By tweaking the filtering numbers slightly, I determined that looking for occurences between 100 and 1,500 were most effective for spaCy’s results. Below, you can see a bar graph for entities which are not shared between spaCy and NLTK. As you can see, most instances of East Boston and Community News have been effectively filtered out, though there is still one occurence. With this filtering metric, we can begin to see some of the more significant occurrences, such as the high occurrence of English and Spanish as well as at least 100 mentions of “Chinese,” “Catholic,” “Cambodian,” “Syrian,” and many other nationalities and religious entities one might not suspect for a local newspaper coming out of East Boston.
Labels Not in NLTK
Turning now to comparing the accuracy of both NLTK and spaCy, I filtered the results to only show me entities labeled as “person” which had at least 50 occurences. The top results for both NLTK and spaCy are detailed below. As you can see, while both NLTK and spaCy often make mistakes, the results of spaCy are much more accurate since most of the entities NLTK determines to be people aren’t people, at all, but rather locations and even street addresses.
Similarly, looking at a comparison of the Organization tag, you can see that NLTK is often tagging “Community,” “FREE,” “News,” “House,” and other such labels as organizations when they are not. SpaCy is often making the same type of mistakes, however, in the case of the Organization tag. Additionally, while NLTK and spaCy share many labels, spaCy’s counts are significantly variant. For example, while NLTK detects 2,840 occurences of the CDC, spaCy detects 3,161 occurences of the CDC. However, while these counts vary, the high positioning of the CDC in both lists suggests that the CDC is a significant organization in the East Boston Community news, though for what purpose is still unclear.
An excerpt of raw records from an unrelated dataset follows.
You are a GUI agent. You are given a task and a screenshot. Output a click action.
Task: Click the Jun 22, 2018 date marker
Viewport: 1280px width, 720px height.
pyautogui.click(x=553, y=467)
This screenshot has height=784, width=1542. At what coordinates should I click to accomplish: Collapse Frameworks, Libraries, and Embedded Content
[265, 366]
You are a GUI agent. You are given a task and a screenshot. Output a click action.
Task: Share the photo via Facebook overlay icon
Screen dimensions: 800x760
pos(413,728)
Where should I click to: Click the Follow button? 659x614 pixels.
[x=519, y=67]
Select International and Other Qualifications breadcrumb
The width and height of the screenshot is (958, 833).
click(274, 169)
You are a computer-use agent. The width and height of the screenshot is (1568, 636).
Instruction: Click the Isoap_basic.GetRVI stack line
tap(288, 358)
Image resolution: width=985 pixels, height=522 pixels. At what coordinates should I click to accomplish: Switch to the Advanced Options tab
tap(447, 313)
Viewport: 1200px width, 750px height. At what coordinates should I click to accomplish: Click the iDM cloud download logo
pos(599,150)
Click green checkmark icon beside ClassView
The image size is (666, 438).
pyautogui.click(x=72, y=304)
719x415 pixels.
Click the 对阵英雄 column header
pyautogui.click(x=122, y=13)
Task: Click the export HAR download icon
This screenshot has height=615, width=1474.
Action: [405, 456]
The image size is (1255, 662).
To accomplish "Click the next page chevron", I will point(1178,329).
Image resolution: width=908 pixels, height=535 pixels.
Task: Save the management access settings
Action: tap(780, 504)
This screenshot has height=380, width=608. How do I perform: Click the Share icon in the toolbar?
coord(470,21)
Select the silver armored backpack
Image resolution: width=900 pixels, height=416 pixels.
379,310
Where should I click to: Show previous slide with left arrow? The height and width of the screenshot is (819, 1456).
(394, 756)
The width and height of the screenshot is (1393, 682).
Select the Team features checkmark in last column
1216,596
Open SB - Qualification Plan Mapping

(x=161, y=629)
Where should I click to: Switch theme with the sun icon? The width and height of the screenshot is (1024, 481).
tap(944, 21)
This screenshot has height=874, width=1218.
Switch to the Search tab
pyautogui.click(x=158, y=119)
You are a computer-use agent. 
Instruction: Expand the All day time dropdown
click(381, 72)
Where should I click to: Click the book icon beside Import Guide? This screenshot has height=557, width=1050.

As this project progresses, I hope to explore other named entity recognition options that have more support for multilingual documents. While both NLTK and Spacy have some support for Italian, I want to ensure that any other documents we may work with in other languages have the same, if not similar, entity recognition accuracy. Support for non-English languages is a crucial component of any computational practices the BRC implements. Polyglot is an open-source, natural language processing pipeline which supports named entity recognition in forty languages, and its approach to language detection is very precise. As some experiments show, Polyglot appears to be relatively balanced when it comes to accuracy and sensitivity, though it only recognizes three categories of entities (people, locations, and organizations). In combination with shifting our focus to open source packages which have a more expansive capacity for language recognition, we also hope to cross-compare our results to hand-annotated issues of the East Boston Community News in order to determine the efficacy and robustness of these three NER packages.
Additionally, as we begin to solidify the kinds of research questions we are asking of community newspapers, I have begun to test out various word embedding models for the East Boston Community News. My hope is that in using this methodology, I can begin to understand in what context these named entities are being used and how this context may get at questions regarding how the newspaper sees itself. The code for each of these sub-projects will be made available through Github and we also plan to implement the code on other Boston community newspapers we gain access to.